Member of Parliament for Willow Bunch
- In office October 1925 – October 1935
- Preceded by: riding created
- Succeeded by: riding dissolved

Member of Parliament for Wood Mountain
- In office October 1935 – April 1945
- Preceded by: riding created
- Succeeded by: Hazen Argue

Personal details
- Born: Thomas F. Donnelly 1 January 1874 New Carlisle, Quebec, Canada
- Died: 9 October 1948 (aged 74)
- Party: Liberal
- Spouse(s): Charlotte Jane Kennedy m. 18 August 1905
- Profession: physician, principal, teacher

= Thomas Donnelly (Saskatchewan politician) =

Canadian politician

Thomas F. Donnelly (1 January 1874 - 9 October 1948) was a Liberal party member of the House of Commons of Canada. He was born in New Carlisle, Quebec and became a physician, principal and teacher.

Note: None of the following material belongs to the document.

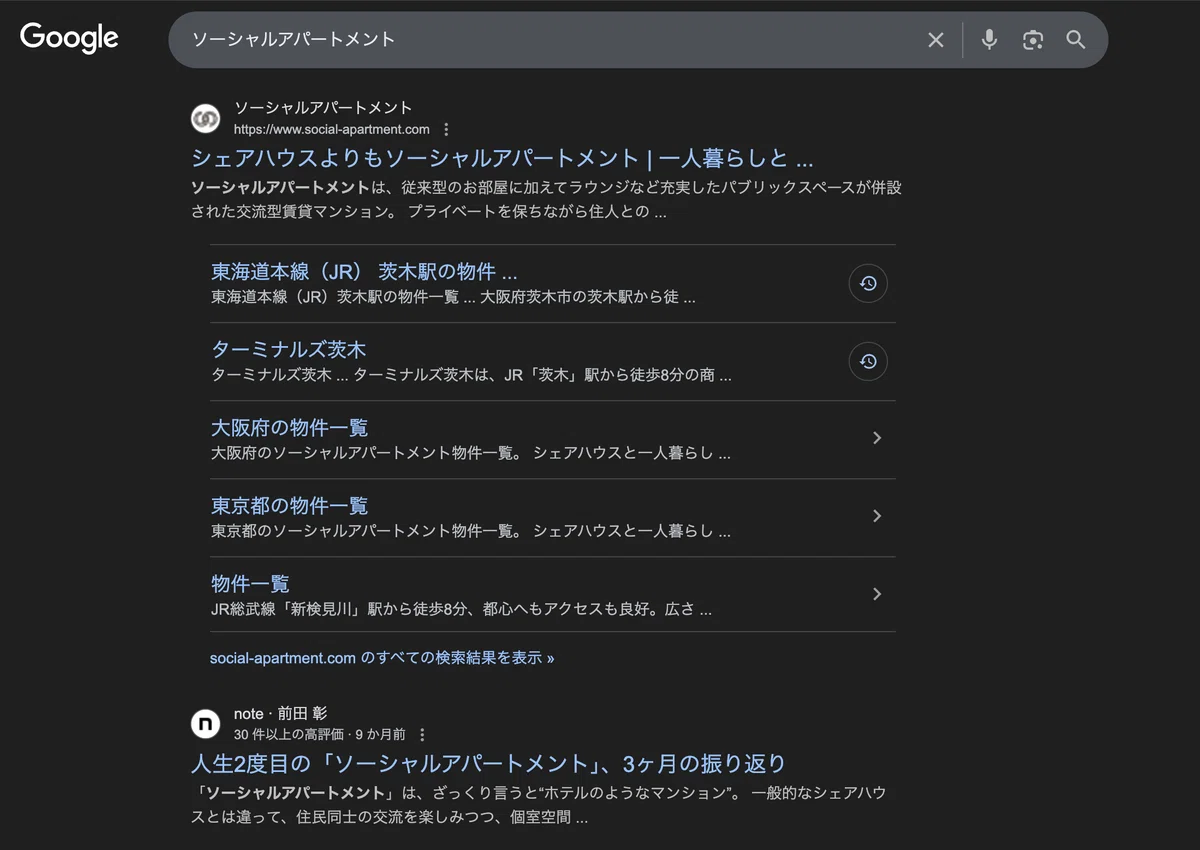Click social-apartment.com site favicon
Image resolution: width=1200 pixels, height=850 pixels.
pyautogui.click(x=206, y=118)
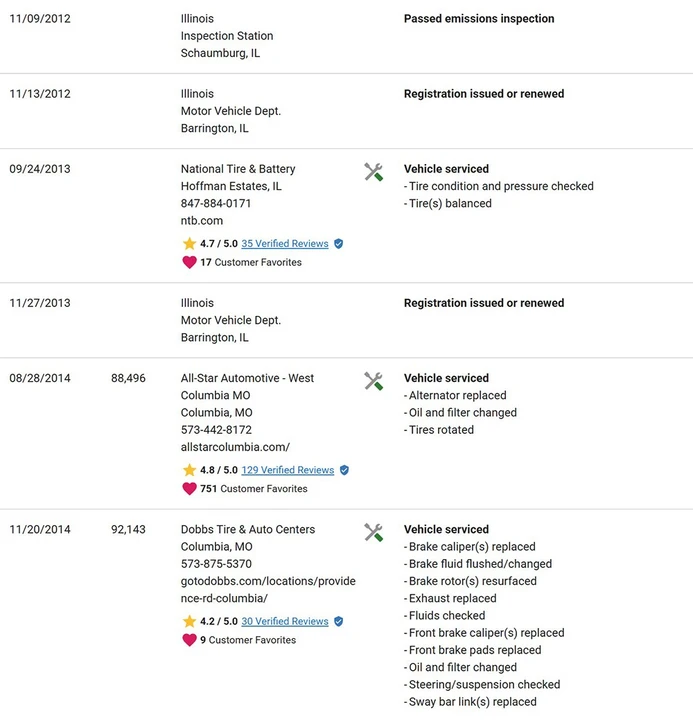
Task: Click the service tools icon for All-Star Automotive
Action: click(373, 381)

Donnelly attended Bishop's University and McGill University, attaining a Masters of Arts degree. For three years, he was principal for the high school in Lennoxville, and taught for another three years at Westmount Academy.

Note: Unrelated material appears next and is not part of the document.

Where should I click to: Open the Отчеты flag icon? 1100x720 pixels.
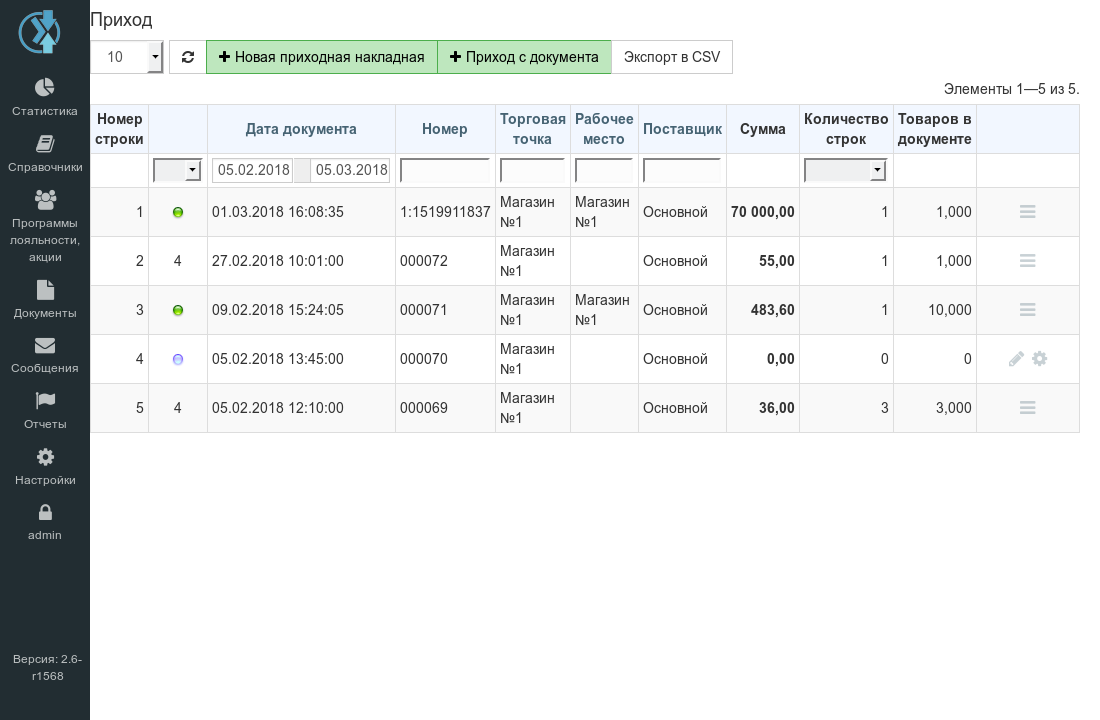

He was first elected to Parliament at the Willow Bunch riding in the 1925 general election then re-elected there in 1926 and 1930. When riding boundaries were revised in 1933, Donnelly sought election at Wood Mountain which he won in the 1935 election. He was re-elected for one further term in 1940 after which he did not seek another term in Parliament.